- #1

U.Renko

- 57

- 1

## Homework Statement

A resistor with resistance R and a capacitor with capacitance C are connected in series to a direct current battery ε.

find the current and charge on the circuit as function of time.

it looks more like a review of differential equations, so I'm not really sure if I should post here or in the calculus forum...feel free to move it if you think it's better.

## Homework Equations

potential at resistor: [itex] V_r = Ri [/itex]
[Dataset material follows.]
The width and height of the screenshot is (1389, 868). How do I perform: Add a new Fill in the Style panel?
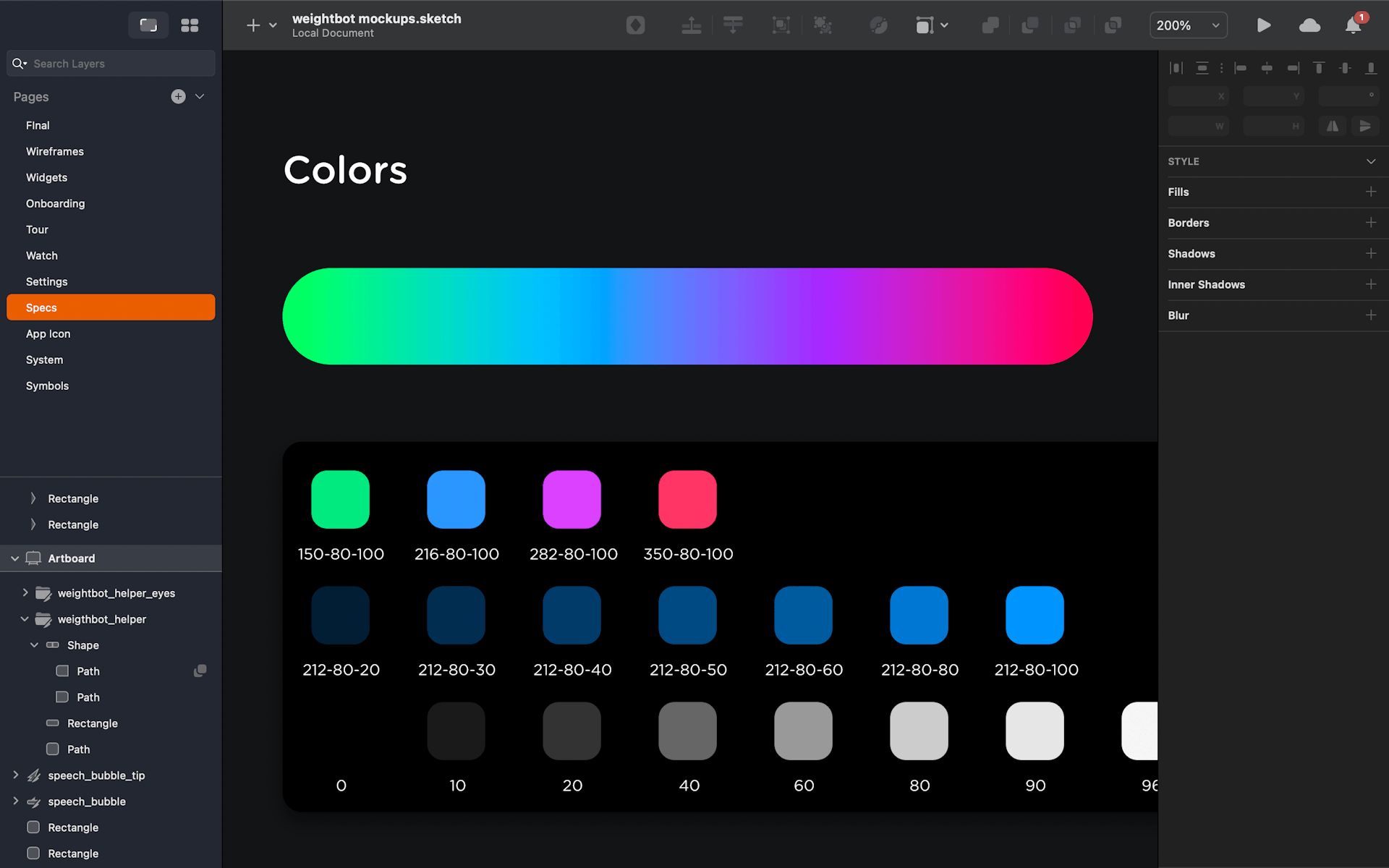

potential at capacitor:[itex] V_c = \frac{q}{C} [/itex]

## The Attempt at a Solution

Applying one of the Kirchhoff's law:

[itex] \epsilon - Ri - \frac{q}{C} = 0 [/itex]

[itex] \epsilon = Ri +\frac{q}{C} [/itex]

since [itex] i = \frac{dq}{dt} [/itex] we can rewrite the equation as

[itex] \frac{\epsilon}{R} = \frac{dq}{dt} + \frac{q}{RC} [/itex] and solve with an integration factor [itex] e^{\frac{t}{RC}} [/itex]

so we have:

[itex] \frac{\epsilon}{R} e^{\frac{t}{RC}} = \frac{d}{dt}(q e^{\frac{t}{RC}}) [/itex]

and then:

[itex] \int \frac{\epsilon}{R} e^{\frac{t}{RC}} dt = q e^{\frac{t}{RC}} [/itex]

here I'm kinda stuck:

because the problem did not give any initial conditions, should I just solve an indefinite integral or integrate from zero to an arbitrary t??

also: [itex] q e^{\frac{t}{RC}} [/itex] comes from integrating [itex] \int_{a}^{b} \frac{d}{dt}(q e^{\frac{t}{RC}})dt [/itex] and applying the fundamental theorem of calculus.

However, don't I need the values a and b to properly use it?